Anyone have anyother ideas.


----------



## revakb2 (Sep 8, 2006)

I also have a Houdini. Cassie has no trouble at all climbing out of the xpen. My X-pen comes with an optional top that is attached with the same type of clips that the pen is attached with. Here is a picture of the one I have. I ordered from Amazon. I tried several different types of make shift tops and none of them worked. Cassie was able to chew or work her way through any barriers I constructed. This top works. Check with the manufacturer of the X-pen you have to see if they have a top to fit it.

http://www.amazon.com/MidWest-Exercise-Pen...0996&sr=8-3


----------



## beckinwolf (Sep 2, 2008)

You could get one of these. I know Lady's Mom has one, and I've actually seen one in person too. I doubt she'd be able to climb out of it. There's nothing to grab onto, like there is with a metal kennel. 

http://www.petco.com/product/108191/WARE-D...rsCratesKennels


----------



## jmm (Nov 23, 2004)

Either a crate or I like the Precision puppy pens. They come with a roof.


----------



## camfan (Oct 30, 2006)

Please don't try the sheet idea 1) It won't work 2) she could get all tangled up and it could be disasterous--really. Try a large crate or the x-pen with roof. The $ spent will be worth your ease of mind and will be an investment you can use for many years...


----------



## coconuts (Apr 19, 2009)

QUOTE (camfan @ Aug 13 2009, 07:17 AM) index.php?act=findpost&pid=817140


> Please don't try the sheet idea 1) It won't work 2) she could get all tangled up and it could be disasterous--really. Try a large crate or the x-pen with roof. The $ spent will be worth your ease of mind and will be an investment you can use for many years...[/B]

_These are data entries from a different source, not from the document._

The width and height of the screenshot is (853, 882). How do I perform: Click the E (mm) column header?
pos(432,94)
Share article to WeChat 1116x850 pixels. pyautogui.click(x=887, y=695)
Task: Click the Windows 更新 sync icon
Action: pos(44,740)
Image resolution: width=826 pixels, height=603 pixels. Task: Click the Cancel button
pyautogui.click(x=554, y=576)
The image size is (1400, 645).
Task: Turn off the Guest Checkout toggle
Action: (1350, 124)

Did think of that thanks for mentioning that! I think I am going to find a xpen with a top so I can still put her pad in there with her when we are gone more than 7 hours. I would feel bad leaving her in a crate and not being able to get out to use the bathroom. She only needs it when we travel though.


----------



## coconuts (Apr 19, 2009)

QUOTE (revakb2 @ Aug 12 2009, 09:44 PM) index.php?act=findpost&pid=817049


> I also have a Houdini. Cassie has no trouble at all climbing out of the xpen. My X-pen comes with an optional top that is attached with the same type of clips that the pen is attached with. Here is a picture of the one I have. I ordered from Amazon. I tried several different types of make shift tops and none of them worked. Cassie was able to chew or work her way through any barriers I constructed. This top works. Check with the manufacturer of the X-pen you have to see if they have a top to fit it.
> 
> http://www.amazon.com/MidWest-Exercise-Pen...0996&sr=8-3[/B]



Do you know what xpen goes with this top?


----------